# Integer array in parameters block

Hi, I’m a novice and currently working on a project involving IBP stick-breaking. However, I have encountered an issue where the Bernoulli distribution in the model block requires the int matrix to be in the parameters block. I was wondering if there are any methods that I can utilize to avoid this situation.

Below are the pieces of code that I have written:

v_l \sim beta(\alpha,1),

\theta_{(k)} = \prod_{l=1}^k v_l,

\gamma_{jk}|\theta_{(k)} \sim Bernoulli[\theta_{(k)}].

Where j=1,...,G, k=1,...K.

parameters {
...
vector<lower=0, upper=1>[K] v;
int<lower=0, upper=1> gamma[G,K];
...
}

transformed parameters{

simplex[K] theta;
{
theta = v;

for(k in 2:K){
theta[k] = theta[k-1] * v[k];
}

}

}

model {

v ~ beta(alpha, 1);

for(j in 1:G){
for(k in 1:K){
gamma[j,k] ~ bernoulli(theta[k]);
}
}

...

}


Thanks.

What’s not clear from this question is how the parameter gamma gets used in the model. In general, when you want to include integer parameters, the solution in Stan is to marginalize over those parameters (which often leads to a more computationally efficient model regardless of whether you are using Stan or not). But whether this marginalization is feasible and how this marginalization can be implemented depends on the details of how the likelihood is computed conditional on gamma. If the likelihood can be factorized as the product of likelihoods associated with particular observations (or groups of observations), each of which depends only on one element of gamma, then the marginalization will be straightforward. If there are observations whose likelihoods depend jointly on many elements of gamma, then the marginalization might be combinatorially hard/intractable.
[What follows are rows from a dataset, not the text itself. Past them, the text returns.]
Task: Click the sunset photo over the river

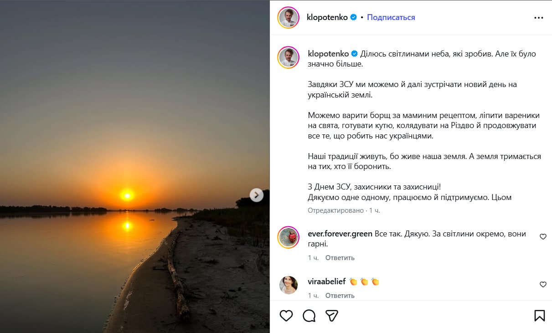Action: pyautogui.click(x=128, y=137)

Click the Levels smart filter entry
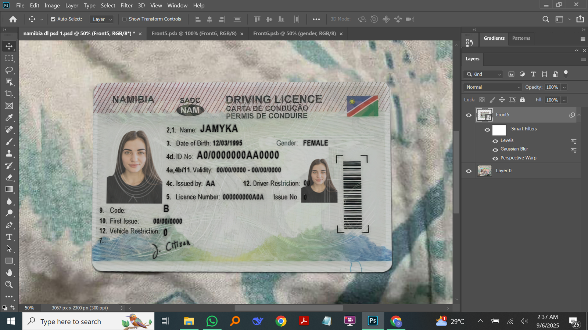click(507, 140)
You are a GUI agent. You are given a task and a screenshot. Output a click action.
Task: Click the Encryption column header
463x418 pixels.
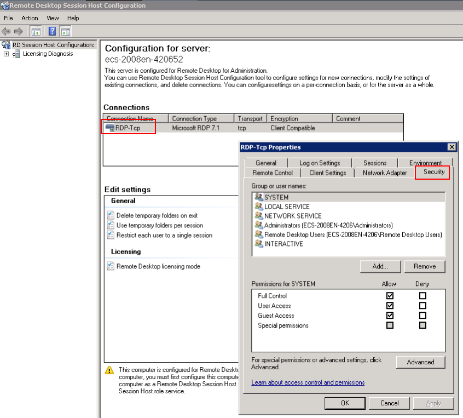click(299, 118)
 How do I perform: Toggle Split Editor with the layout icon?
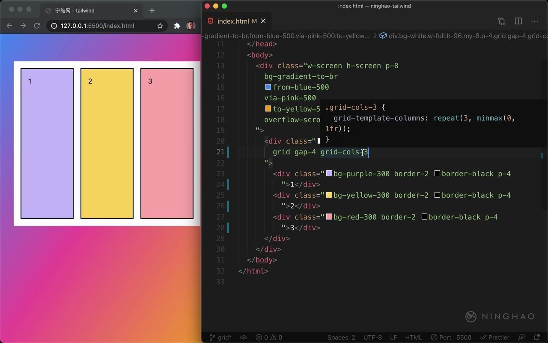coord(518,21)
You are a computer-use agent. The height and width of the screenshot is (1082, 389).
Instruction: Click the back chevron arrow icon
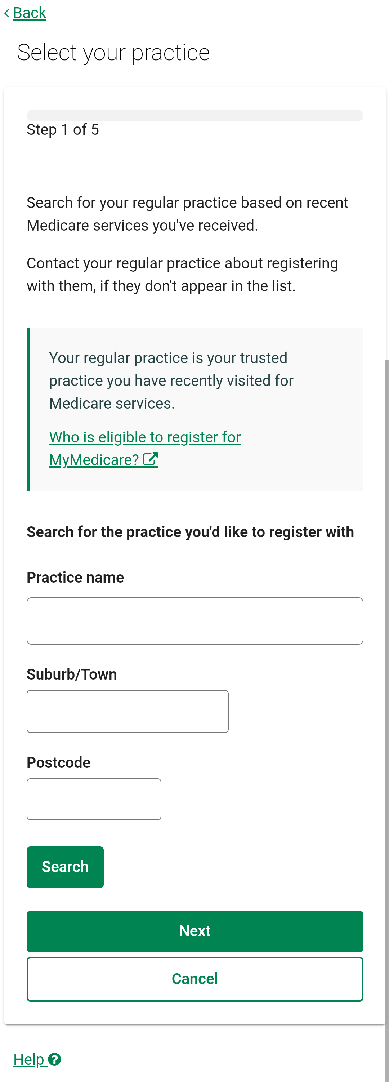7,13
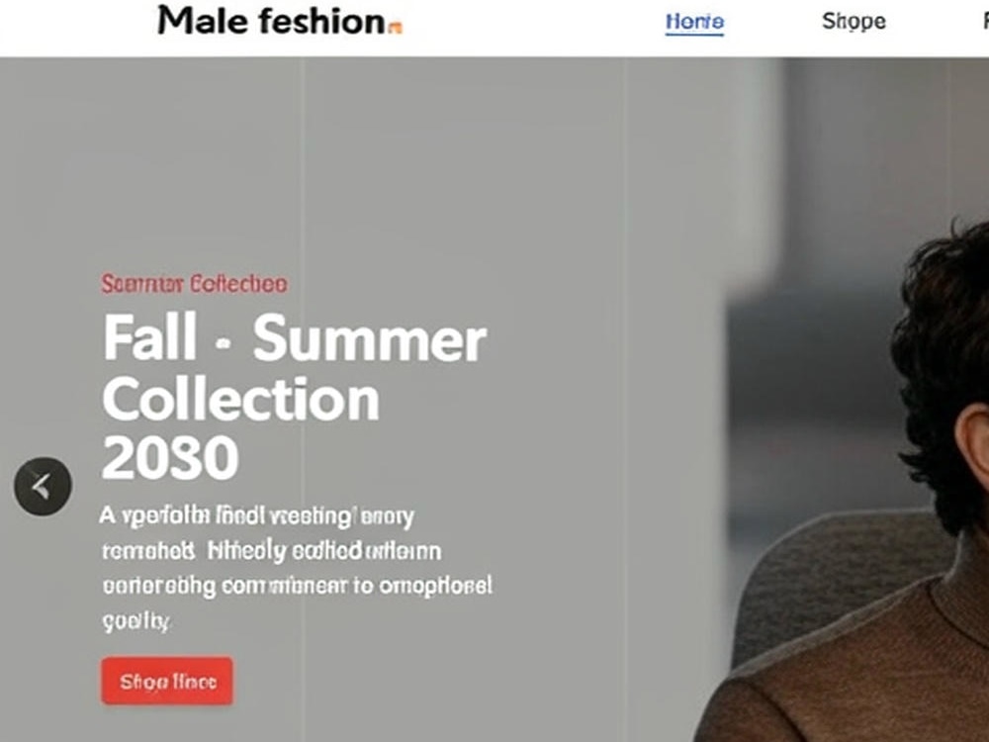Open the Home navigation link
The width and height of the screenshot is (989, 742).
[694, 22]
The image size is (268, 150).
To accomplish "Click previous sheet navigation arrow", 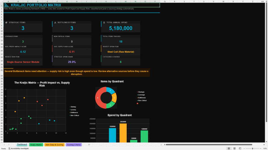I will (5, 145).
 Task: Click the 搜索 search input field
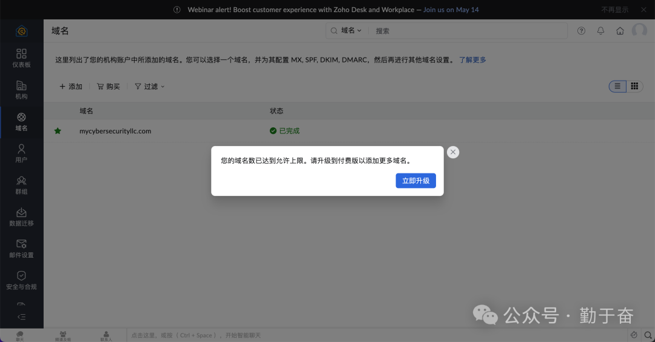click(467, 31)
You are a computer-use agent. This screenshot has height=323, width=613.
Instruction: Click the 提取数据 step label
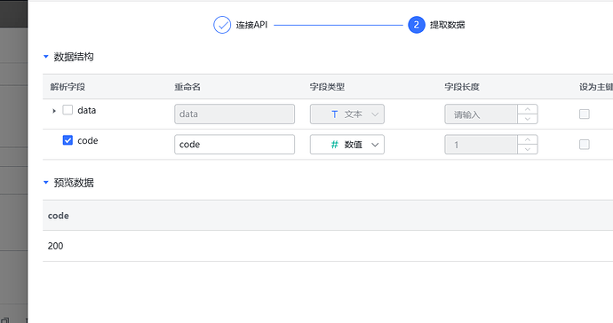pos(447,25)
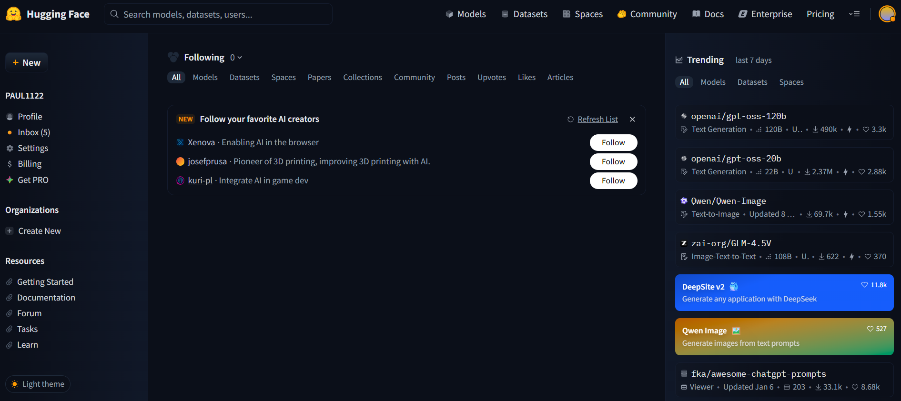
Task: Expand the Following count dropdown
Action: point(236,58)
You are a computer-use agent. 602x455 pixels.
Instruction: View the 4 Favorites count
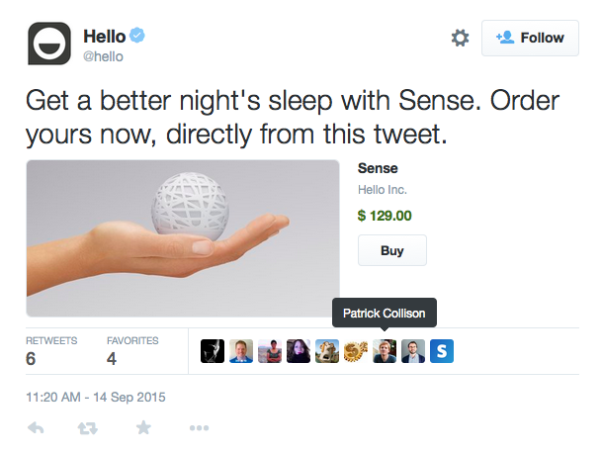pyautogui.click(x=113, y=359)
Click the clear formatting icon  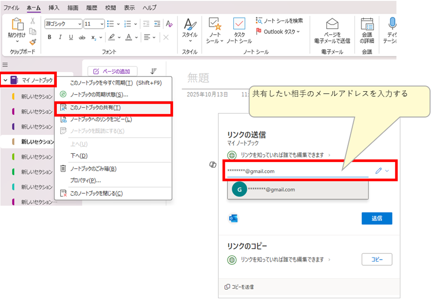pos(169,23)
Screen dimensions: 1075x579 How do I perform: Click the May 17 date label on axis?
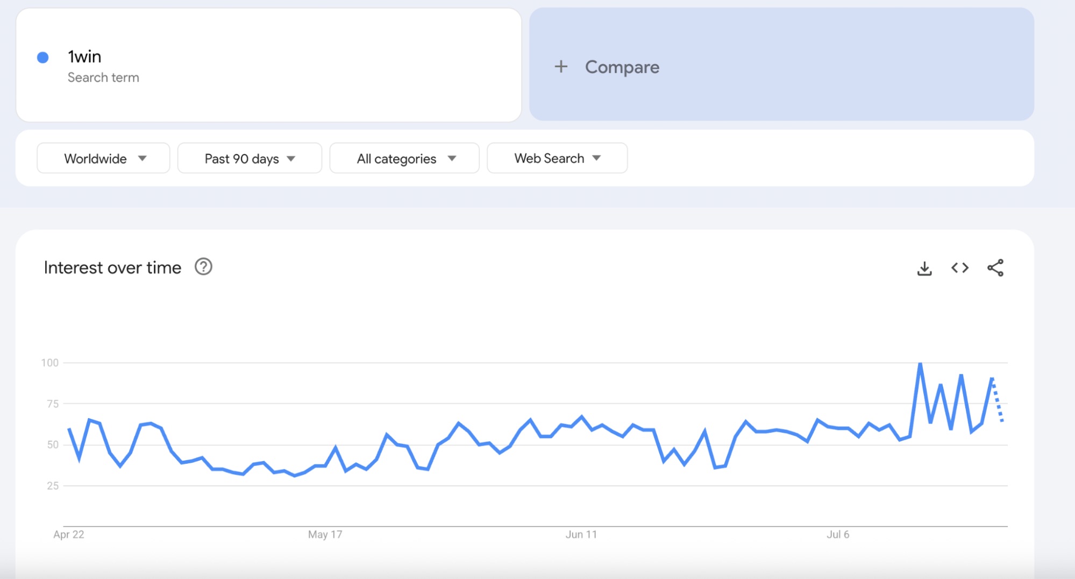tap(325, 534)
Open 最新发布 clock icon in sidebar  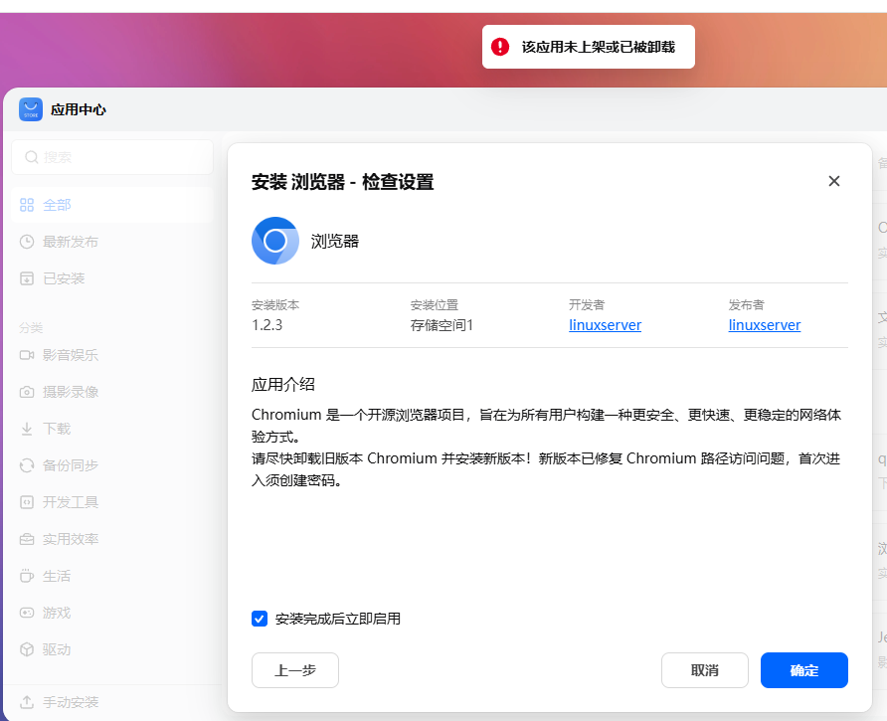pyautogui.click(x=27, y=242)
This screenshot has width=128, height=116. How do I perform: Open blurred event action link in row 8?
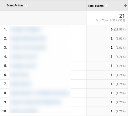40,93
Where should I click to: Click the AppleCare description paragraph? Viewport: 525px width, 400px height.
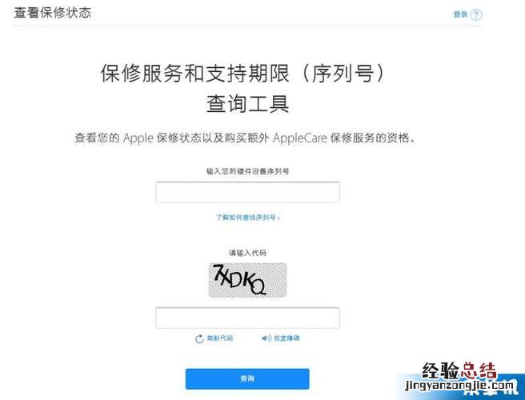(245, 138)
However, if dependence on multiple elements of gamma takes one of several particular forms, then there might be efficient algorithms for computing the marginalization without dealing with the exponential complexity. For example, in hidden markov models we can use the forward algorithm to efficiently compute the marginalized likelihood.

Thanks a lot!

I want to use ‘gamma’ to construct a spike-and-slab prior like this:

\pi(\beta_{jk}|\gamma_{jk}) = (1-\gamma_{jk}) \psi(\beta_{jk}|\lambda_{0k})+\gamma_{jk}\psi(\beta_{jk}|\lambda_{1})

Where \psi(\beta|\lambda) = \frac{\lambda}{2}exp\{ -\lambda|\beta| \} is a Laplace prior.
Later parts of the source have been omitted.